WHAT TO WORK ON
Print all of the data exactly.

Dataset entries
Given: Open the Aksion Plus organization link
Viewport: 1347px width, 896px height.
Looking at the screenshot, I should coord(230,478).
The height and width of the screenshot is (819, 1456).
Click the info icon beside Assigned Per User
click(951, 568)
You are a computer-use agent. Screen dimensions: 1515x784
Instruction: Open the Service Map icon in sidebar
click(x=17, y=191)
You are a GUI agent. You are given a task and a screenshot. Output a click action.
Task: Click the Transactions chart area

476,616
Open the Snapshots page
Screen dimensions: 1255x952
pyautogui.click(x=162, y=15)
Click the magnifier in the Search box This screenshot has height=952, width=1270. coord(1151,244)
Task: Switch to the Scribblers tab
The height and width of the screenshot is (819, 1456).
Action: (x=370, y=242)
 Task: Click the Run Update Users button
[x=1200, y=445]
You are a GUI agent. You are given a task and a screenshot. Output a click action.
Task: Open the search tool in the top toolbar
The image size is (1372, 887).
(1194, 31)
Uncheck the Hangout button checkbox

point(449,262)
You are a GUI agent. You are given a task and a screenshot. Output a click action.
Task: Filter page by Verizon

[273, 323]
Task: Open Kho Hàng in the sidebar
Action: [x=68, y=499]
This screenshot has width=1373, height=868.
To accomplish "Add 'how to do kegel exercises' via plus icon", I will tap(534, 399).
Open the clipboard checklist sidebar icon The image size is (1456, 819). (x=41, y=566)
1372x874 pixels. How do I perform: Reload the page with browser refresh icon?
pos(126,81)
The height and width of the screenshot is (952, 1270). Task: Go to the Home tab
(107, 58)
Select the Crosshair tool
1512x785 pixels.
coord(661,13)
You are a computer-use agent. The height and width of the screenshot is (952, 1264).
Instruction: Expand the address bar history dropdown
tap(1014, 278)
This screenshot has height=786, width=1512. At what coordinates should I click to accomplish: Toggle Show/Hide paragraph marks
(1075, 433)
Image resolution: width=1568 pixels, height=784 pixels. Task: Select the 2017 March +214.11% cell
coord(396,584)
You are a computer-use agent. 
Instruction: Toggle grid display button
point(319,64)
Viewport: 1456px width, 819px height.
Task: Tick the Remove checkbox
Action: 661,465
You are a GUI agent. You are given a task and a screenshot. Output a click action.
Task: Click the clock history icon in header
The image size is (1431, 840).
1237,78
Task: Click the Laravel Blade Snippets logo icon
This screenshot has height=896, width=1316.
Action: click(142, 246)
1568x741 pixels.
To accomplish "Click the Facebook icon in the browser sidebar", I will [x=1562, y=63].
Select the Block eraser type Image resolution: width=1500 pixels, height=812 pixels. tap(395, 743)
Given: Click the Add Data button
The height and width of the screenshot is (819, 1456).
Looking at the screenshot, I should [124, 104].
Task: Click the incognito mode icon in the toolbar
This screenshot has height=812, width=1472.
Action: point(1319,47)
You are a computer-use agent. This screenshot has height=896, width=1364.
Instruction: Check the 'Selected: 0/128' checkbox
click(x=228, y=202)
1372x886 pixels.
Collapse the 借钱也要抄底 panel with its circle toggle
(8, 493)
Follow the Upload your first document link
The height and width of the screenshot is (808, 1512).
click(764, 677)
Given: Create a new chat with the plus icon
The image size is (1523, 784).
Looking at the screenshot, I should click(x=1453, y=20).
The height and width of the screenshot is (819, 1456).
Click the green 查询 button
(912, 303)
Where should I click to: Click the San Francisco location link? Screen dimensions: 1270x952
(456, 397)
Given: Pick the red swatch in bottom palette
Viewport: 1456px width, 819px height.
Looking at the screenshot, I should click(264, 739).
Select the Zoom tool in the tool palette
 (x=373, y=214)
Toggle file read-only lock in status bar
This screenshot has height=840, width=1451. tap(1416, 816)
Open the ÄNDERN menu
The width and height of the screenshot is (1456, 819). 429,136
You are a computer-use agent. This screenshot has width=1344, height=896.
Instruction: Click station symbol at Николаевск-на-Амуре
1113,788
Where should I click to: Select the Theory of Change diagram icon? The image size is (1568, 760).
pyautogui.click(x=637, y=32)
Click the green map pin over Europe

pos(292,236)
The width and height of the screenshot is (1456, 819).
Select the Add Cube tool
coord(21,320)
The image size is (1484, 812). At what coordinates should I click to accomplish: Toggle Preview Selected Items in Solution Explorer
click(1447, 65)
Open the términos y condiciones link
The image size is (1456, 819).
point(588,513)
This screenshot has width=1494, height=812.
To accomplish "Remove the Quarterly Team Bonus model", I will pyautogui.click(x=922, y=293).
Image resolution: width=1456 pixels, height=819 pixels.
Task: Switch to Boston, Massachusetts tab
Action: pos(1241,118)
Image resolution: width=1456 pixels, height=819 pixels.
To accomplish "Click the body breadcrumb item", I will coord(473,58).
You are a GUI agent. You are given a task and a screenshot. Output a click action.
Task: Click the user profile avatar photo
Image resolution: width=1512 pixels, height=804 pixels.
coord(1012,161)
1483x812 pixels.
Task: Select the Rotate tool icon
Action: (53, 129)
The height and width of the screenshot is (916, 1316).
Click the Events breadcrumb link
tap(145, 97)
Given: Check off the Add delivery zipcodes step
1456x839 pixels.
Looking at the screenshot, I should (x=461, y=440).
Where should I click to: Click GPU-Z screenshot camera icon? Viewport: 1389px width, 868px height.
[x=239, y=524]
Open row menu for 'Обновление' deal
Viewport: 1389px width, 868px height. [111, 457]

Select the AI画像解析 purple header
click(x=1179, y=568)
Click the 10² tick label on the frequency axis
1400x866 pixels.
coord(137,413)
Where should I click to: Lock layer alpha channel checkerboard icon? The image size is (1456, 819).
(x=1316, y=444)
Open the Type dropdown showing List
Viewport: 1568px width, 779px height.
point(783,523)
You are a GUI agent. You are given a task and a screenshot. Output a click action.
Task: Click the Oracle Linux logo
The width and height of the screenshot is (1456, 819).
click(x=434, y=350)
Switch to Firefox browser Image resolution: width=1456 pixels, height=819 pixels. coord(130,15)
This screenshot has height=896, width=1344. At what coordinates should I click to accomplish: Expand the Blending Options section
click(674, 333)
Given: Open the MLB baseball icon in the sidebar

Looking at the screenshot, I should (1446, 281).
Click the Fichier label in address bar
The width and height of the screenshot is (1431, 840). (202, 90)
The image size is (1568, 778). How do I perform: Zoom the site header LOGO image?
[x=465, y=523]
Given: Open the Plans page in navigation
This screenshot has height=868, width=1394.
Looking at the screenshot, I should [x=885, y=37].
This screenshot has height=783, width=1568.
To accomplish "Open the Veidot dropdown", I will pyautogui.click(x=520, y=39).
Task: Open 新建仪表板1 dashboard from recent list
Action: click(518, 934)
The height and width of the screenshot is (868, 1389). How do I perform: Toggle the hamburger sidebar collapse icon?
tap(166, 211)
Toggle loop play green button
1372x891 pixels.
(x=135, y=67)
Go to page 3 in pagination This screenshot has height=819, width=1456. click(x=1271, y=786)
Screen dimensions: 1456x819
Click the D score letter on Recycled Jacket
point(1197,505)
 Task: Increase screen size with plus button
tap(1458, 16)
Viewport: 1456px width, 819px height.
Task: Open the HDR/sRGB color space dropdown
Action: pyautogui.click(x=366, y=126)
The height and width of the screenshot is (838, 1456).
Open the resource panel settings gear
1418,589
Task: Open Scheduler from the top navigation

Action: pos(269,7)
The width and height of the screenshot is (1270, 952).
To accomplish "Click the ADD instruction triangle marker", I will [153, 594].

EXPECTED ANSWER
Given: Open the Aksion Plus organization link
Viewport: 1347px width, 896px height.
Looking at the screenshot, I should coord(230,478).
The height and width of the screenshot is (819, 1456).
Click the info icon beside Assigned Per User
click(951, 568)
You are a computer-use agent. Screen dimensions: 1515x784
Instruction: Open the Service Map icon in sidebar
click(x=17, y=191)
You are a GUI agent. You are given a task and a screenshot. Output a click action.
Task: Click the Transactions chart area

476,616
Open the Snapshots page
Screen dimensions: 1255x952
pyautogui.click(x=162, y=15)
Click the magnifier in the Search box This screenshot has height=952, width=1270. coord(1151,244)
Task: Switch to the Scribblers tab
The height and width of the screenshot is (819, 1456).
Action: (x=370, y=242)
 Task: Click the Run Update Users button
[x=1200, y=445]
You are a GUI agent. You are given a task and a screenshot. Output a click action.
Task: Open the search tool in the top toolbar
The image size is (1372, 887).
(1194, 31)
Uncheck the Hangout button checkbox

point(449,262)
You are a GUI agent. You are given a task and a screenshot. Output a click action.
Task: Filter page by Verizon

[273, 323]
Task: Open Kho Hàng in the sidebar
Action: [x=68, y=499]
This screenshot has width=1373, height=868.
To accomplish "Add 'how to do kegel exercises' via plus icon", I will tap(534, 399).
Open the clipboard checklist sidebar icon The image size is (1456, 819). (x=41, y=566)
1372x874 pixels. How do I perform: Reload the page with browser refresh icon?
pos(126,81)
The height and width of the screenshot is (952, 1270). Task: Go to the Home tab
(107, 58)
Select the Crosshair tool
1512x785 pixels.
coord(661,13)
You are a computer-use agent. The height and width of the screenshot is (952, 1264).
Instruction: Expand the address bar history dropdown
tap(1014, 278)
This screenshot has height=786, width=1512. At what coordinates should I click to accomplish: Toggle Show/Hide paragraph marks
(1075, 433)
Image resolution: width=1568 pixels, height=784 pixels. Task: Select the 2017 March +214.11% cell
coord(396,584)
You are a computer-use agent. 
Instruction: Toggle grid display button
point(319,64)
Viewport: 1456px width, 819px height.
Task: Tick the Remove checkbox
Action: 661,465
You are a GUI agent. You are given a task and a screenshot. Output a click action.
Task: Click the clock history icon in header
The image size is (1431, 840).
1237,78
Task: Click the Laravel Blade Snippets logo icon
This screenshot has height=896, width=1316.
Action: click(142, 246)
1568x741 pixels.
To accomplish "Click the Facebook icon in the browser sidebar", I will [x=1562, y=63].
Select the Block eraser type Image resolution: width=1500 pixels, height=812 pixels. tap(395, 743)
Given: Click the Add Data button
The height and width of the screenshot is (819, 1456).
Looking at the screenshot, I should [124, 104].
Task: Click the incognito mode icon in the toolbar
This screenshot has height=812, width=1472.
Action: point(1319,47)
You are a computer-use agent. This screenshot has height=896, width=1364.
Instruction: Check the 'Selected: 0/128' checkbox
click(x=228, y=202)
1372x886 pixels.
Collapse the 借钱也要抄底 panel with its circle toggle
(8, 493)
Follow the Upload your first document link
The height and width of the screenshot is (808, 1512).
click(764, 677)
Given: Create a new chat with the plus icon
The image size is (1523, 784).
Looking at the screenshot, I should click(x=1453, y=20).
The height and width of the screenshot is (819, 1456).
Click the green 查询 button
(912, 303)
Where should I click to: Click the San Francisco location link? Screen dimensions: 1270x952
(456, 397)
Given: Pick the red swatch in bottom palette
Viewport: 1456px width, 819px height.
Looking at the screenshot, I should click(264, 739).
Select the Zoom tool in the tool palette
 (x=373, y=214)
Toggle file read-only lock in status bar
This screenshot has height=840, width=1451. tap(1416, 816)
Open the ÄNDERN menu
The width and height of the screenshot is (1456, 819). 429,136
You are a computer-use agent. This screenshot has width=1344, height=896.
Instruction: Click station symbol at Николаевск-на-Амуре
1113,788
Where should I click to: Select the Theory of Change diagram icon? The image size is (1568, 760).
pyautogui.click(x=637, y=32)
Click the green map pin over Europe

pos(292,236)
The width and height of the screenshot is (1456, 819).
Select the Add Cube tool
coord(21,320)
The image size is (1484, 812). At what coordinates should I click to accomplish: Toggle Preview Selected Items in Solution Explorer
click(1447, 65)
Open the términos y condiciones link
The image size is (1456, 819).
point(588,513)
This screenshot has width=1494, height=812.
To accomplish "Remove the Quarterly Team Bonus model", I will pyautogui.click(x=922, y=293).
Image resolution: width=1456 pixels, height=819 pixels.
Task: Switch to Boston, Massachusetts tab
Action: pos(1241,118)
Image resolution: width=1456 pixels, height=819 pixels.
To accomplish "Click the body breadcrumb item", I will coord(473,58).
You are a GUI agent. You are given a task and a screenshot. Output a click action.
Task: Click the user profile avatar photo
Image resolution: width=1512 pixels, height=804 pixels.
coord(1012,161)
1483x812 pixels.
Task: Select the Rotate tool icon
Action: (53, 129)
The height and width of the screenshot is (916, 1316).
Click the Events breadcrumb link
tap(145, 97)
Given: Check off the Add delivery zipcodes step
1456x839 pixels.
Looking at the screenshot, I should (x=461, y=440).
Where should I click to: Click GPU-Z screenshot camera icon? Viewport: 1389px width, 868px height.
[x=239, y=524]
Open row menu for 'Обновление' deal
Viewport: 1389px width, 868px height. [111, 457]

Select the AI画像解析 purple header
click(x=1179, y=568)
Click the 10² tick label on the frequency axis
1400x866 pixels.
coord(137,413)
Where should I click to: Lock layer alpha channel checkerboard icon? The image size is (1456, 819).
(x=1316, y=444)
Open the Type dropdown showing List
Viewport: 1568px width, 779px height.
point(783,523)
You are a GUI agent. You are given a task and a screenshot. Output a click action.
Task: Click the Oracle Linux logo
The width and height of the screenshot is (1456, 819).
click(x=434, y=350)
Switch to Firefox browser Image resolution: width=1456 pixels, height=819 pixels. coord(130,15)
This screenshot has height=896, width=1344. At what coordinates should I click to accomplish: Expand the Blending Options section
click(674, 333)
Given: Open the MLB baseball icon in the sidebar

Looking at the screenshot, I should (1446, 281).
Click the Fichier label in address bar
The width and height of the screenshot is (1431, 840). (202, 90)
The image size is (1568, 778). How do I perform: Zoom the site header LOGO image?
[x=465, y=523]
Given: Open the Plans page in navigation
This screenshot has height=868, width=1394.
Looking at the screenshot, I should [x=885, y=37].
This screenshot has height=783, width=1568.
To accomplish "Open the Veidot dropdown", I will pyautogui.click(x=520, y=39).
Task: Open 新建仪表板1 dashboard from recent list
Action: click(518, 934)
The height and width of the screenshot is (868, 1389). How do I perform: Toggle the hamburger sidebar collapse icon?
tap(166, 211)
Toggle loop play green button
1372x891 pixels.
(x=135, y=67)
Go to page 3 in pagination This screenshot has height=819, width=1456. click(x=1271, y=786)
Screen dimensions: 1456x819
Click the D score letter on Recycled Jacket
point(1197,505)
 Task: Increase screen size with plus button
tap(1458, 16)
Viewport: 1456px width, 819px height.
Task: Open the HDR/sRGB color space dropdown
Action: pyautogui.click(x=366, y=126)
The height and width of the screenshot is (838, 1456).
Open the resource panel settings gear
1418,589
Task: Open Scheduler from the top navigation

Action: pos(269,7)
The width and height of the screenshot is (1270, 952).
To accomplish "Click the ADD instruction triangle marker", I will [153, 594].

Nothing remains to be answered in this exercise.